Rodzaj wycieczki - grupowa - łącznie ze mną 5 osób w wieku od lat 4 i 9 do dorosłego, paniom wieku nie liczę ;)
Przesłanie wycieczki- rozprzestrzenianie grzybofisia (trzeba nad tym pracować, zwłaszcza z najmłodszym pokoleniem, mam rację?)

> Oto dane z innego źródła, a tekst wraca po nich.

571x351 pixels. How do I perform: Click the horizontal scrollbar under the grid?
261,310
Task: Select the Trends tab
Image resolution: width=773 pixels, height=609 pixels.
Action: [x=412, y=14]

Miejsce wycieczki - las w okolicach Starczanowa, zielony szlak turystyczny ze Starczanowa, Śnieżycowy Jar, powrót lasem i polem do Starczanowa
(a był to drugi etap tamtej sobotniej wyprawy,
wcześniej było Radojewo we wzmocnionej 9-osobowej grupie!!! (znaleziska stopniowo będę prezentować)
Termin wycieczki - sobota 2 lutego br.
Wrażenia z wycieczki - cudne, miałam tylu pomocników, a każdy wyszukiwał dla mnie grzybki, współuczestnikom DZIĘKUJĘ!!! :-)))

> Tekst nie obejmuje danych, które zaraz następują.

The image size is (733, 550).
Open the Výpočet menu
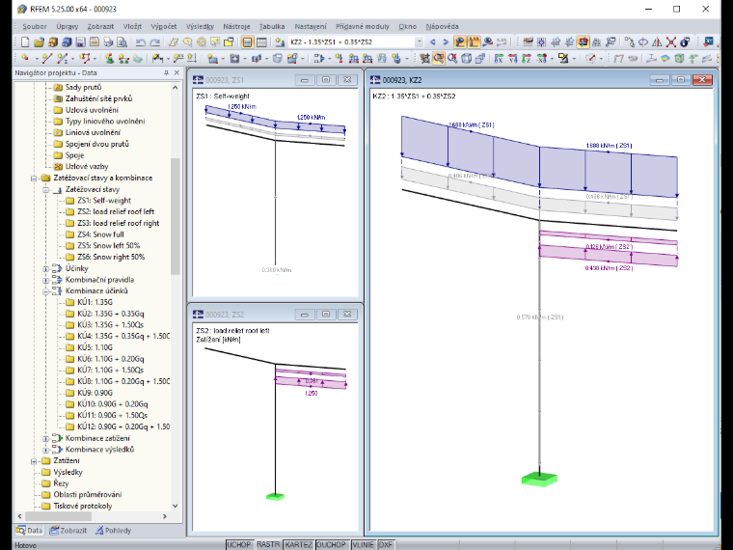coord(164,27)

Tyle tytułem wstępu :), a teraz makroskopowe konkrety o grzybkach.
Sterta gałęzi, wśród nich gałąź bzu czarnego, a na gałęzi -
uszak bzowy Hirneola auricula-judae ?
Wczoraj 10 lutego wykonałam samodzielną powtórkę tego samego szlaku, by uzupełnić informacje topograficzne i poprawić niektóre foty.

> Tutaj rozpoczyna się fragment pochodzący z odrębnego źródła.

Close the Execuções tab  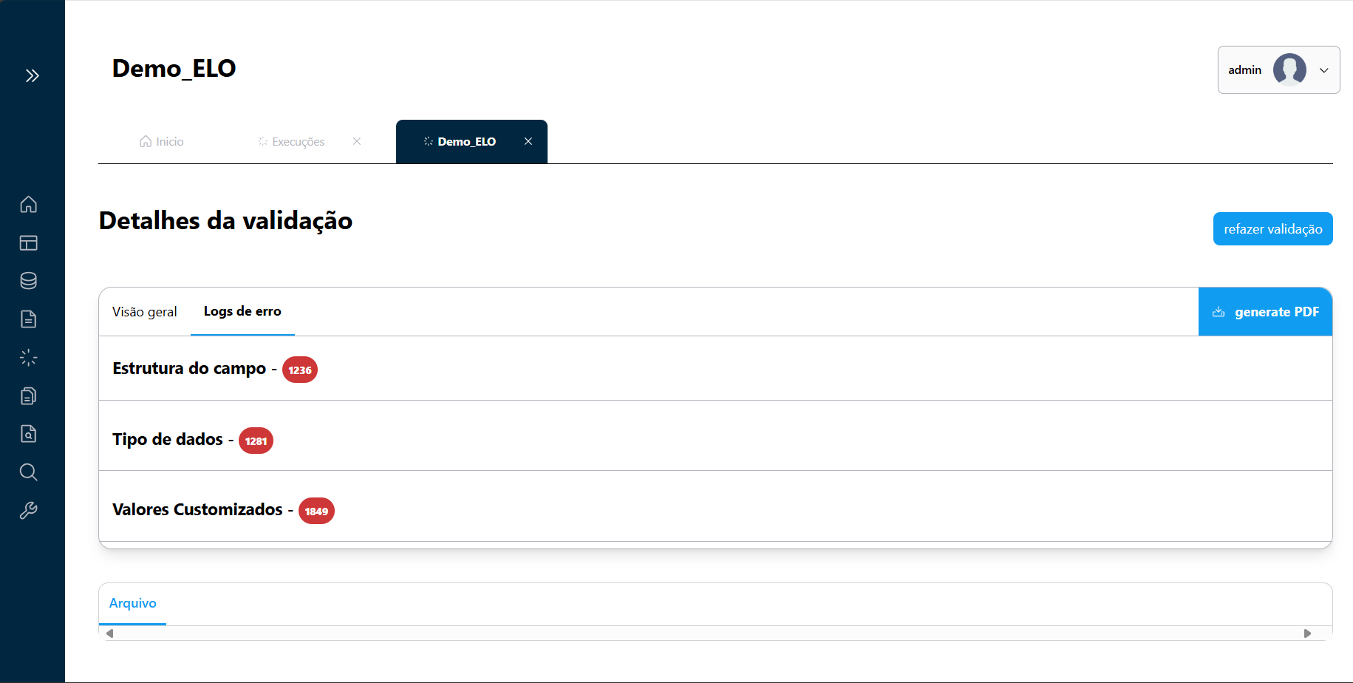(x=357, y=141)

Stwierdzam rzecz oczywistą dla obserwacji grzybkowych -
NIEZMIERNIE WAŻNY jest
WŁAŚCIWY CZAS! Kilka owocników było bardzo ładnych, a niektóre już przyschnięte..... Czy ucho bzowe potrafi się tak "reaktywować" po wzroście wilgotności otoczenia jak np. kisielec, czy jak już zasycha to na amen?